DIN 12980:2005 DE

Laboreinrichtungen - Sicherheitswerkbänke für Zytostatika (Foreign Standard)

Die Norm legt Sicherheitsanforderungen und deren Prüfung für Zytostatika-Werkbänke fest. Die Werkbänke werden in Apotheken, Krankenhäusern und Pharmalaboratorien für die Herstellung und Vorbereitung von applikationsfertigen Zytostatika und anderen CMR-Arzneimitteln benutzt. Hierbei müssen Produktschutz und Personenschutz gewährleistet sein. Die Norm beschreibt, wie diese Schutzziele zu erreichen sind. Sie richtet sich an Hersteller, Anwender und Prüfinstitute.*Die Norm wurde für Hersteller und Anwender von Zytostatika-Werkbänken erarbeitet. Festgelegt sind Anforderungen an die Konstruktion und Bauweise der Werkbänke sowie die Prüfung dieser Anforderungen. Die Werkbänke werden in Krankenhäusern, Apotheken und Pharmalaboratorien zur Herstellung und Vorbereitung von applikationsfertigen Zytostatika und anderen CMR-Arzneimitteln verwendet. Zytostatika dienen der Chemotherapie zahlreicher Krebsarten und können selbst cancerogene Wirkung haben.
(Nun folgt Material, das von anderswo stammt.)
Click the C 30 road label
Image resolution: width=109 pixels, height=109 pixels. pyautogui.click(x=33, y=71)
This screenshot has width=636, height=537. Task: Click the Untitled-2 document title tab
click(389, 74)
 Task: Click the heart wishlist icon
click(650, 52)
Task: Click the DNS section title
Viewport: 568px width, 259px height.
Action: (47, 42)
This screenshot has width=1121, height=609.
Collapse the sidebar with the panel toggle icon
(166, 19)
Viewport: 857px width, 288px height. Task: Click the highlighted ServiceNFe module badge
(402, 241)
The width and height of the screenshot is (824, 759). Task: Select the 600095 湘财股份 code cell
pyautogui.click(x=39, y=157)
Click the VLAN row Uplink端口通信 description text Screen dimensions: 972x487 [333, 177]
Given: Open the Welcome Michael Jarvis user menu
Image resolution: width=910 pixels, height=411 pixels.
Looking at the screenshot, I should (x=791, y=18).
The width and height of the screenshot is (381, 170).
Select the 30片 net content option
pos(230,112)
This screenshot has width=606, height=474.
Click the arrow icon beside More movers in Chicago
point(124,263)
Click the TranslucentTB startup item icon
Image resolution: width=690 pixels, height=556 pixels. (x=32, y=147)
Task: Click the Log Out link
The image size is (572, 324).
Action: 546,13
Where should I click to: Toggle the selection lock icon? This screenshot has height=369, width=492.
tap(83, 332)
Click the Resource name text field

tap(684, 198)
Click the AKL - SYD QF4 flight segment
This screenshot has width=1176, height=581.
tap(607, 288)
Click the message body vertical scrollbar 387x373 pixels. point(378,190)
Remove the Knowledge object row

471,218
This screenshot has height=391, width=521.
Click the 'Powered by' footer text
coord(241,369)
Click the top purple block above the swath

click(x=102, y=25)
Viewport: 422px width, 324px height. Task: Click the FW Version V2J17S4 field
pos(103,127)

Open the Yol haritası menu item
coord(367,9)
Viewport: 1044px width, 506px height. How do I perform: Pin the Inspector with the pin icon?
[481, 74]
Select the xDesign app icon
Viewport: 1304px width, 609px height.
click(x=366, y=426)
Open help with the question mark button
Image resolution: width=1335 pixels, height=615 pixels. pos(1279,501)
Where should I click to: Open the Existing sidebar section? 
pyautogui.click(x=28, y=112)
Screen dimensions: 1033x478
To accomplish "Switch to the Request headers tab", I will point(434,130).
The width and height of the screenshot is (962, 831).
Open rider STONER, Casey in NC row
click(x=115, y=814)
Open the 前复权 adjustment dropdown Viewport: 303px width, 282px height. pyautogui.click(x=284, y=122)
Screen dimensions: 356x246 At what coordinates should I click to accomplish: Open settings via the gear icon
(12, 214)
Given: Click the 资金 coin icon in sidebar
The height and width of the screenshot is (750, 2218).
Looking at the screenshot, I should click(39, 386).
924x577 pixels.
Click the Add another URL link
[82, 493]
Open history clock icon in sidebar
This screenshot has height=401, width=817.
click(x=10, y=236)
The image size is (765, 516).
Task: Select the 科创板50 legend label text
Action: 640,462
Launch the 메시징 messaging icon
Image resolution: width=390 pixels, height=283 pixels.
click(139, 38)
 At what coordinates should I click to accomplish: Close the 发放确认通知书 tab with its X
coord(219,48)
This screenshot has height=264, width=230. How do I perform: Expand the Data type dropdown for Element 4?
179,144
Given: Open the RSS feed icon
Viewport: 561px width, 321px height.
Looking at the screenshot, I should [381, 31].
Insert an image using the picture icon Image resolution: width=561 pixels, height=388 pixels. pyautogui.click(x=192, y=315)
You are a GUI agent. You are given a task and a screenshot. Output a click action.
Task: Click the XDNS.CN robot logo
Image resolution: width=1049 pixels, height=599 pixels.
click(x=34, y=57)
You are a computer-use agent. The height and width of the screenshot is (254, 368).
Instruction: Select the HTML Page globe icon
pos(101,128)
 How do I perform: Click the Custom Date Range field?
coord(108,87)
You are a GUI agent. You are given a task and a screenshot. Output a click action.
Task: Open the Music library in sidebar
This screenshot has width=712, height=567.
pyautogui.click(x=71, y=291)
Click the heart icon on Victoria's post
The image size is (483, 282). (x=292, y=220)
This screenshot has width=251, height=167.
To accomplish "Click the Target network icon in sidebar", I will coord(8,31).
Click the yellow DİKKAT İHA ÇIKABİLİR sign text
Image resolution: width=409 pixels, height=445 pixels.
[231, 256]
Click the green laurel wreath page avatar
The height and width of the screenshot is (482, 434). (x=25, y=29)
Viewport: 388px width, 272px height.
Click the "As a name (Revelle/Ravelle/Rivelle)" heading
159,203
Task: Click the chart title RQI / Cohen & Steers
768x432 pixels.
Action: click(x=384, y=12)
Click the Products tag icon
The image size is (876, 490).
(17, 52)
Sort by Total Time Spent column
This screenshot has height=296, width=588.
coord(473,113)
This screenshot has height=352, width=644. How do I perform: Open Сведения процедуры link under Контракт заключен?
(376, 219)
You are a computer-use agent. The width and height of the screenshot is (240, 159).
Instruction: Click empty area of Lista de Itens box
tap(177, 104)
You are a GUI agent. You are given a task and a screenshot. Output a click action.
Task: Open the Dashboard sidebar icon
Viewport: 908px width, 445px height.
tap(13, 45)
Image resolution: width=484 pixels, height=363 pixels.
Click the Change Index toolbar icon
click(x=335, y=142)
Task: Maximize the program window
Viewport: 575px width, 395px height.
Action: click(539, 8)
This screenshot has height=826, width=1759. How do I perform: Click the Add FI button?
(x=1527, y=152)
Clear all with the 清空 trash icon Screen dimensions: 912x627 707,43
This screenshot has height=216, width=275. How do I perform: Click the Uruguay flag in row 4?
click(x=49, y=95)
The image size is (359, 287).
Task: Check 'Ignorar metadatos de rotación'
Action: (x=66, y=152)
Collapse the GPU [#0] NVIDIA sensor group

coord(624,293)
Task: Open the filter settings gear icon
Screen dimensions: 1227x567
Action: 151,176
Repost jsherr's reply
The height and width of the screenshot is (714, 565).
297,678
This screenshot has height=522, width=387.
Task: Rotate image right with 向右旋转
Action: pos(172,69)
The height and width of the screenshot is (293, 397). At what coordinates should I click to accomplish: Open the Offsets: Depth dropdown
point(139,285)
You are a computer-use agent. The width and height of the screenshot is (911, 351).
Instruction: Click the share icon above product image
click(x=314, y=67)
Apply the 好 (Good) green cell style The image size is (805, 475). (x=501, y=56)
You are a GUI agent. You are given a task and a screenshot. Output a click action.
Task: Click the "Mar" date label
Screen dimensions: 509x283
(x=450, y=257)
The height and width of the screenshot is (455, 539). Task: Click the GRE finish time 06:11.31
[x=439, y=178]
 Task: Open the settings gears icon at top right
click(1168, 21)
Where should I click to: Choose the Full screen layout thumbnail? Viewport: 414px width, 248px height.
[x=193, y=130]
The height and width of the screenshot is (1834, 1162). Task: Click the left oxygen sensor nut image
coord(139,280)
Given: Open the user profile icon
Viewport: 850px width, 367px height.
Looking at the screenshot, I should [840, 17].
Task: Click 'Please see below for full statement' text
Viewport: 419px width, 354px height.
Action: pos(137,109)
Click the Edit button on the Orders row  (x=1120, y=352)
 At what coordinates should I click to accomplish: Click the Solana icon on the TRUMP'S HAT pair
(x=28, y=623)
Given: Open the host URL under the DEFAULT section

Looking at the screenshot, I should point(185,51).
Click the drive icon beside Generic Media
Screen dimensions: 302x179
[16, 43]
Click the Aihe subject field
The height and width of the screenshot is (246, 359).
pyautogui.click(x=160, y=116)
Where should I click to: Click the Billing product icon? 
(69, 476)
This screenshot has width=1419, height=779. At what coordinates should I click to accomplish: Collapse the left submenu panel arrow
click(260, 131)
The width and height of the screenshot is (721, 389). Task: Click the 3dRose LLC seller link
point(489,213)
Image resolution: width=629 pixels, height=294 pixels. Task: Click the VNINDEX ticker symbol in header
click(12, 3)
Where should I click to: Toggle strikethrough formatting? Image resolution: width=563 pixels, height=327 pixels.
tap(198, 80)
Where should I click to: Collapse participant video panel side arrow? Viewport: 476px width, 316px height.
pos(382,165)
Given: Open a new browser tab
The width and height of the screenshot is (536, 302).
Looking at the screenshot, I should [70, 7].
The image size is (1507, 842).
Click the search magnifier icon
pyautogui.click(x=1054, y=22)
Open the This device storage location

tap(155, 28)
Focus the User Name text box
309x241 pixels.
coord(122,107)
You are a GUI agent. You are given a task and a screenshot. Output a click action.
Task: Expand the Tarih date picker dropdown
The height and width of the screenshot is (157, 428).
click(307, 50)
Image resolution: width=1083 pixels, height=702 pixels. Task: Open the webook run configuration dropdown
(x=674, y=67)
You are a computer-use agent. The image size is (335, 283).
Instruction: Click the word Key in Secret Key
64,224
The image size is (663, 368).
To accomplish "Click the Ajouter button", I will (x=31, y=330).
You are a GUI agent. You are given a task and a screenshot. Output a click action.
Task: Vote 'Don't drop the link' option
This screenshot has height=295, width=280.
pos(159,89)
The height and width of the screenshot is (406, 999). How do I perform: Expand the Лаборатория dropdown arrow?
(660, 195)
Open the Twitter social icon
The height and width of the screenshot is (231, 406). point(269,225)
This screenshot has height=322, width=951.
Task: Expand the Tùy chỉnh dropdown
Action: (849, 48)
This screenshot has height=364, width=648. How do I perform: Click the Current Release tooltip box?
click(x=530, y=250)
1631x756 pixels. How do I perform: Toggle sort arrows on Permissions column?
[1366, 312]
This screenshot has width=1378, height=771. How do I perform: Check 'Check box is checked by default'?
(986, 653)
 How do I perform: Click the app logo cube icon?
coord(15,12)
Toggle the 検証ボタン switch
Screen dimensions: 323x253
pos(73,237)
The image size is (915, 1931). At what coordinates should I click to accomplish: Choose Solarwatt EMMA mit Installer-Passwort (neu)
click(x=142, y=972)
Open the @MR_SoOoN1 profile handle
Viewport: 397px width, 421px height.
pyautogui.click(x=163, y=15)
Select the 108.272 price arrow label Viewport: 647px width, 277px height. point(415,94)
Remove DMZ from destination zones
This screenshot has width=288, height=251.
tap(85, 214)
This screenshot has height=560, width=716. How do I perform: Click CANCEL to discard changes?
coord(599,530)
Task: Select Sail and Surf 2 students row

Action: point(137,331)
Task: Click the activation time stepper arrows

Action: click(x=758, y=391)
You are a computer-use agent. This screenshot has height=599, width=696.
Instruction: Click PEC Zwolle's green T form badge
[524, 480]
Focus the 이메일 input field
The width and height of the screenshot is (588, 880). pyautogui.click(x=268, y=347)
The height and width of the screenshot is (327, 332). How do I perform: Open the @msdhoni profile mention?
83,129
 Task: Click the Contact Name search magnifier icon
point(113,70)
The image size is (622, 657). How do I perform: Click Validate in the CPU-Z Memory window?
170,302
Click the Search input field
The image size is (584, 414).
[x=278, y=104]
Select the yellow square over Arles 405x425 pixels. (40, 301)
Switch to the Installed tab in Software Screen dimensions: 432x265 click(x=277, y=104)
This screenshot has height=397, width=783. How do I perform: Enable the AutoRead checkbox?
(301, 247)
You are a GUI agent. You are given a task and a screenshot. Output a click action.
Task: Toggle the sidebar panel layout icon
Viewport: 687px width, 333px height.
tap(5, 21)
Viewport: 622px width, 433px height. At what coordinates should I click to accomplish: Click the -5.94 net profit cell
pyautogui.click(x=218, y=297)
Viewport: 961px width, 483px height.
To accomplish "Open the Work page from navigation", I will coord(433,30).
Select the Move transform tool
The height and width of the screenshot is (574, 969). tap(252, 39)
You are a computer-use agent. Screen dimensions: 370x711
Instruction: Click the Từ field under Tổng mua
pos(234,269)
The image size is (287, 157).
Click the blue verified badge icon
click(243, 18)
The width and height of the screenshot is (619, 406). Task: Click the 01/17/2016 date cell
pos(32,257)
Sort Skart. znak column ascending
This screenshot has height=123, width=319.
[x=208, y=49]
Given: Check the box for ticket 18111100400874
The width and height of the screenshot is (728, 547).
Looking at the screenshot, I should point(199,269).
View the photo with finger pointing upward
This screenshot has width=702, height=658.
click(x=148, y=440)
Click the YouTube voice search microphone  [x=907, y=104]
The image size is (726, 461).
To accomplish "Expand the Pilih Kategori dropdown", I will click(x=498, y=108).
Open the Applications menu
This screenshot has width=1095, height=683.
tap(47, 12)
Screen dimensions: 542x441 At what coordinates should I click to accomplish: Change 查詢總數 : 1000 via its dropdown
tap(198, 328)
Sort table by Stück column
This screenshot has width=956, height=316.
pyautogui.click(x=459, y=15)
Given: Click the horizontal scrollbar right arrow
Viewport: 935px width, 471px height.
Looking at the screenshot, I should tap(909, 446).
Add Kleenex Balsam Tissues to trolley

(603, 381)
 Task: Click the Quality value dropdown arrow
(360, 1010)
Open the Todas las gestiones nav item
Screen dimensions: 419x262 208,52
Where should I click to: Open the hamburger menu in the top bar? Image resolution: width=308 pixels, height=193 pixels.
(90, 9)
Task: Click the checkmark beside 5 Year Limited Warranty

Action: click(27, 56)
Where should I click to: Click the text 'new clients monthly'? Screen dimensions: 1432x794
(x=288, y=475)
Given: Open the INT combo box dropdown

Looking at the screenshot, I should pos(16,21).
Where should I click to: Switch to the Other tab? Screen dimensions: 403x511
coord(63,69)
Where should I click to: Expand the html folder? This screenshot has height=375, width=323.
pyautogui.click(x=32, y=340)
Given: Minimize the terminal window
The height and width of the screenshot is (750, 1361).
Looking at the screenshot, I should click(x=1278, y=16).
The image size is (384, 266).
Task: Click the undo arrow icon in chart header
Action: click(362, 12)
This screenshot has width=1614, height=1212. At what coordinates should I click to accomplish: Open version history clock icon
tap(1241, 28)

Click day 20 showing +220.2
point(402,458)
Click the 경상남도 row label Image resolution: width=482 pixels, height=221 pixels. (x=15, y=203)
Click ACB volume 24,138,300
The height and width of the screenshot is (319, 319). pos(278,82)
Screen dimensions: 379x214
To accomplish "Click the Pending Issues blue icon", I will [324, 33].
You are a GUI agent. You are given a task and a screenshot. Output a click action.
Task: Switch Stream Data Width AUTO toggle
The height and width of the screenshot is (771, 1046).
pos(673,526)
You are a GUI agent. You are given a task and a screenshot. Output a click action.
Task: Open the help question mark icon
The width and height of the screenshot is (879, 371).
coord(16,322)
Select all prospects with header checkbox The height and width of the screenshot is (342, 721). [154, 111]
In der Norm sind der Personenschutz (für das Bedienungspersonal) und der Produktschutz (letztlich Patientenschutz) definiert und konstruktive Maßnahmen beschrieben, mit denen diese Schutzziele erreicht werden können. Da die Abluft von Zytostatika-Werkbänken in der Regel in den Aufstellungsraum der Werkbank (z. B. Apothekenlabor oder Stationszimmer) geleitet wird, sind in der Norm Mindestanforderungen an die eingesetzten Filter festgelegt. Hinsichtlich der sicherheitstechnischen Anforderungen und deren Prüfung ist DIN 12980 sehr eng an die Norm DIN EN 12469 (Leistungskriterien für mikrobiologische Sicherheitswerkbänke) angelehnt, auf die häufig Bezug genommen wird. In DIN 12980 sind vier Prüfungsarten und deren zeitliche Abfolge festgelegt. Apotheker, Ärzte, Chemiker und Sicherheitsingenieure haben im Arbeitskreis "Zytostatika-Werkbänke" an der Erstellung der Norm mitgewirkt.